Helping a Lady Across the River – A Zen Story
This is a striking story about the Zen master Tanzan and how he imparts an important lesson to a younger monk in his own subtle and gentle way.
Story: One day while Zen monk Tanzan and a young monk were traveling, they came to a river with a strong current. As they were preparing to cross the river, they saw a young lady in distress also attempting to cross.
Tanzan offered, “Here, let me carry you across,” and placed her down gently on the other side.
The lady said, “Thank you very much. Goodbye.” The two continued on their journey for more than half a day.
Finally, the younger monk could not contain himself any longer, and blurted out, “I thought we monks were supposed to avoid women. Why did you just do that?”
“Oh, you mean the woman way back there? I put her down long ago. Are you still carrying her?”
If you say, “I do not want something,” only that will happen, because in the mind there is no subtraction or division. Addition and multiplication will happen. Forcefully, you cannot take away a particular thought from your mind. It is just that if your aspiration is for something higher, all these things may evaporate. Being a monk, being a Brahmachari, is not a rigid vow that, “I will not touch a woman.” You have taken a certain commitment to achieve something higher in your life, to touch another dimension where mundane things are meaningless to you.

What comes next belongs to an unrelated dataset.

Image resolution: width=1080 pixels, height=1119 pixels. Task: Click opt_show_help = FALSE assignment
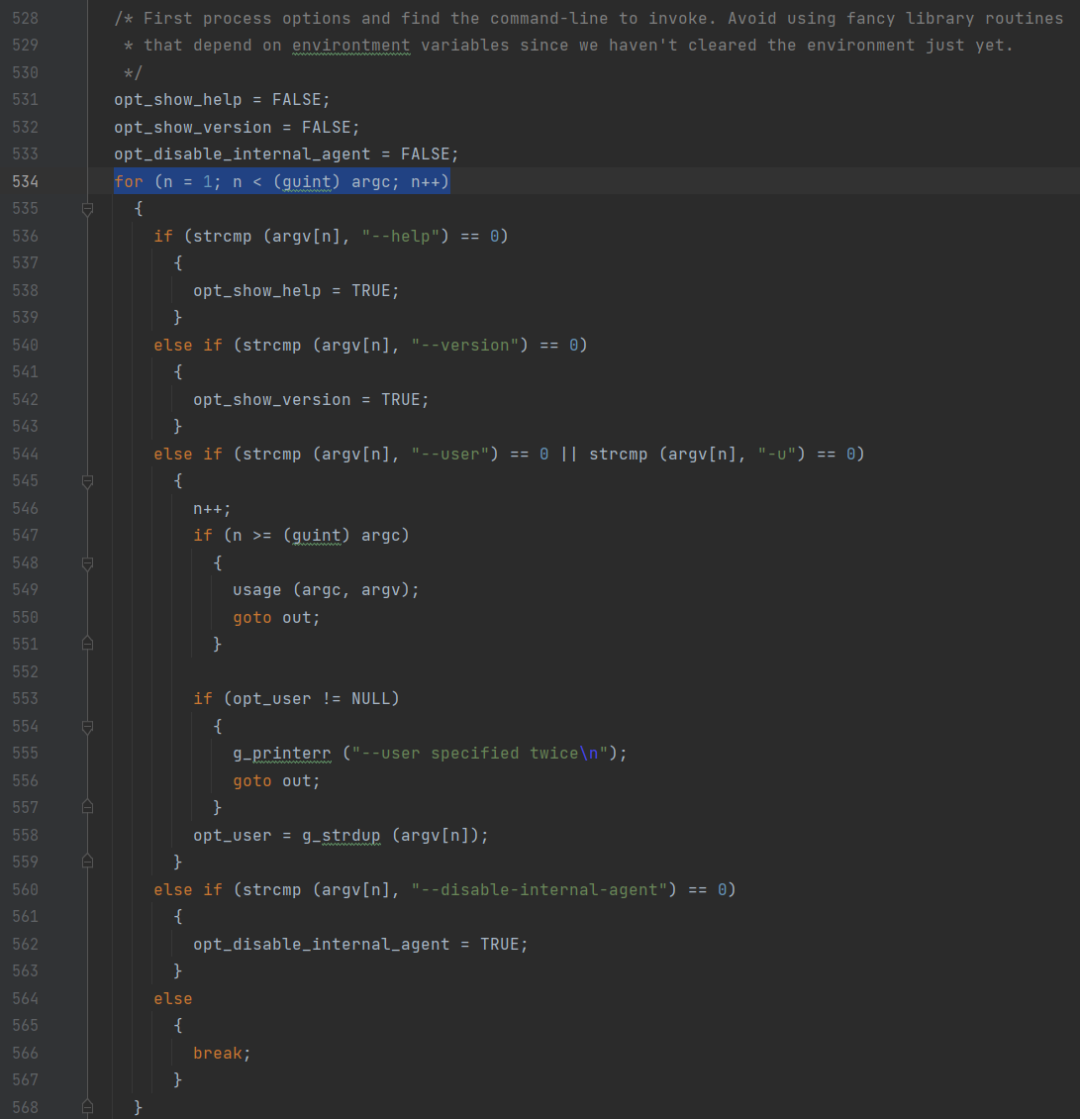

If you are very focused on going to the top of the mountain, what is at the foothills is not your concern. But if you try to dodge the foothills, how will you go to the peak? If you are focused on the top of the mountain, you will cross the foothill and not even notice it.
A lady needed some help so the elder monk did what was needed, left her there and went on. Probably it did not even bother him whether it was a man or a woman. The younger monk who was trying to avoid the woman cannot keep her down and that continues in his mind.